Avec Pauline Thomas (2018), le chorégraphe belge Jan Martens (Cie GRIP) creuse la figure du double. Pièce chorégraphique en deux volets et pour deux interprètes, Pauline Thomas est aussi une pièce en deux temps. Interprétée par Pauline Prato et Thomas Regnier, l’ensemble se segmente suivant deux directions. La première partie est une reprise d’A small guide on how to treat your lifetime companion — une pièce écrite par Jan Martens en 2011. Pouvant se traduire par « Un petit guide sur la façon de traiter son compagnon de vie », le duo parle d’amour et de couple. Thème universel s’il en est, cette première performance a marqué le début de sa carrière internationale. Sept ans plus tard, Jan Martens la reprend en lui adjoignant un second volet. Avec cette question de savoir s’il est possible de composer un duo homme / femme sans parler d’amour.

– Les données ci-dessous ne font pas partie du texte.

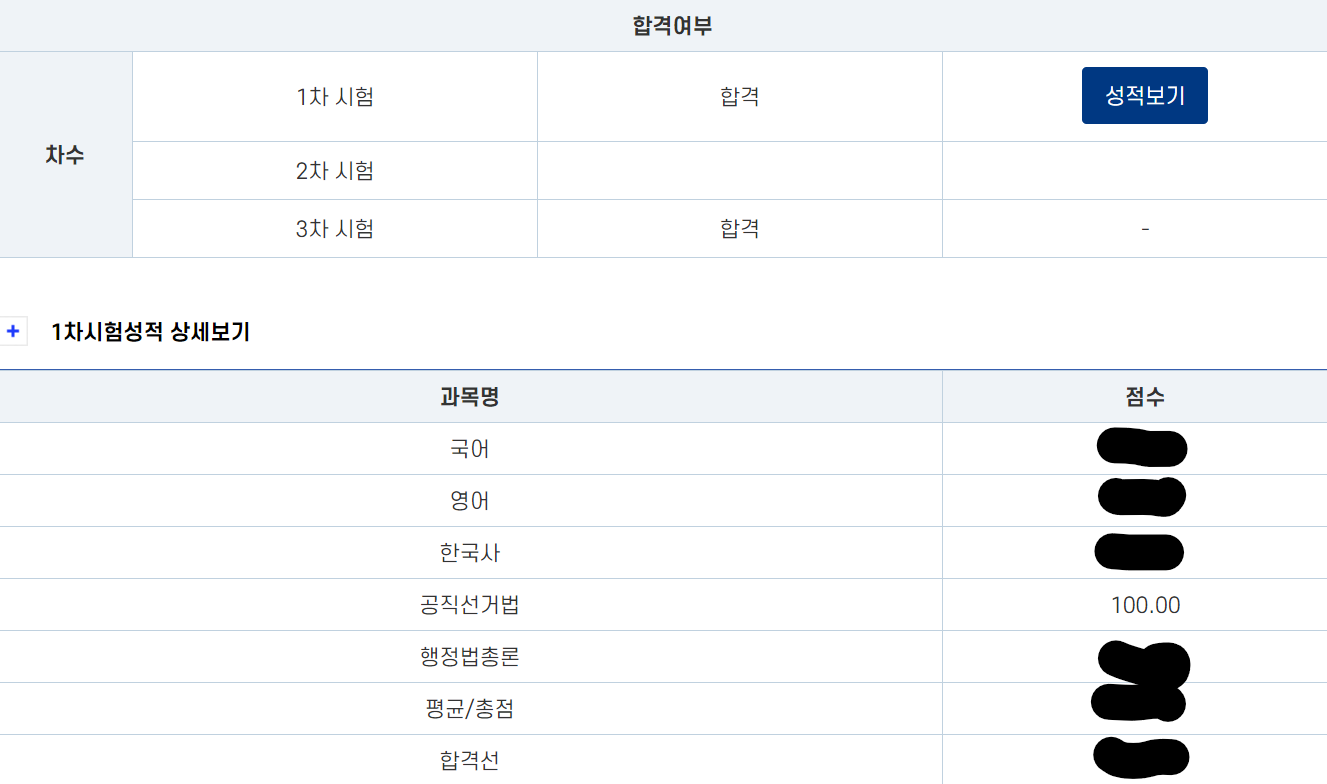
Task: Select the 국어 subject cell
Action: [x=470, y=449]
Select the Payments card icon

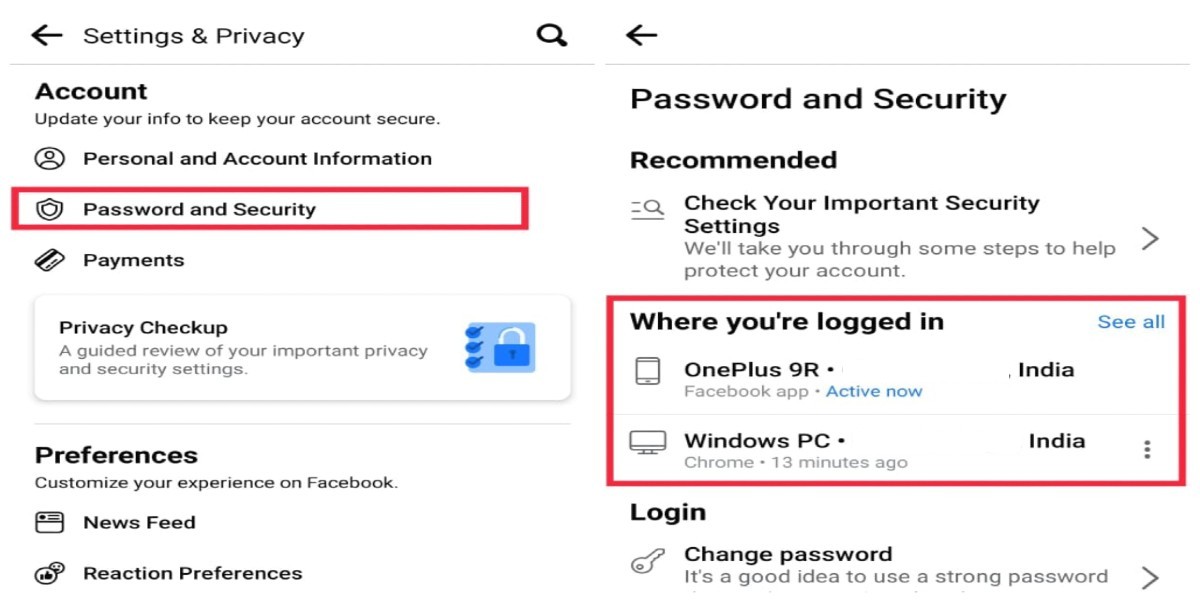pyautogui.click(x=48, y=260)
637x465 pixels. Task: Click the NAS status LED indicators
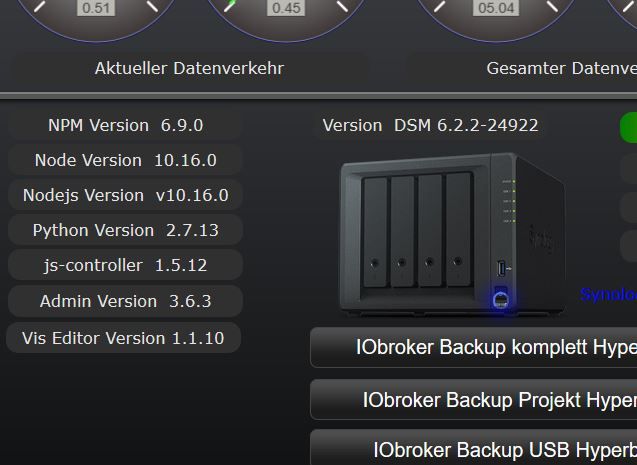(x=510, y=200)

Pauline Thomas de Jan Martens : une double pièce, du couple au duo
Dans un espace exigu, qui pourrait être un ascenseur, une cabine, une caravane ou une cuisine, un homme et une femme sont face à face. Avec A small guide on how to treat your lifetime companion, Jan Martens scrute les gestes de l’amour. De la tendresse au conflit. Entre empiétement territorial, attraction, agressivité, indifférence, répulsion et désir, le duo déploie un panel de gestes troublants. Et réduit à quelques mètres carrés, l’espace entre ces deux corps est empli d’électricité, qu’ils se touchent ou non. Il suffit parfois d’un infime flottement. Un geste légèrement plus appuyé qu’escompté, un mouvement un peu trop brusque… Et de rythmes en gestes, de vêtements qui s’échangent en yeux qui se ferment, tout devient évocation. Pour ne rester qu’évocation. Car ce que creuse ce duo, c’est l’ambiguïté. Pour Pauline Thomas, Jan Martens a ainsi choisi de reprendre la pièce sans lui apporter de changement.
La figure du double : seul, Ã deux, ou sur les ritournelles de Perfume Genius
C’est avec la seconde partie qu’apparaît la distance. Si dans le premier volet les deux danseurs font bulle sans se soucier du public, dans la seconde ils sont, chacun, face au public. Et ils dansent, sur la musique de l’album Learning, du chanteur Perfume Genius. Une rupture consommée qui laisse place à une autre osmose, avec la musique cette fois. Totalement structurée sur cette composition sonore mêlant voix et piano, la seconde partie de Pauline Thomas s’éloigne de la figure du couple. Proposant ainsi dix tableaux chorégraphiques, pour les dix chansons de l’album. Et pièce intrinsèquement fragmentaire, à l’instar de son titre, Pauline Thomas tire son unité de l’ambiguïté. Car si Pauline Thomas semble désigner une seule personne, il s’agit bien de deux prénoms, pour deux interprètes distincts, dansant des pièces différentes. Jeux de flottements, Pauline Thomas explore ainsi l’ambiguïté : ce vecteur interprétatif qui permet de relier des éléments décorrélés.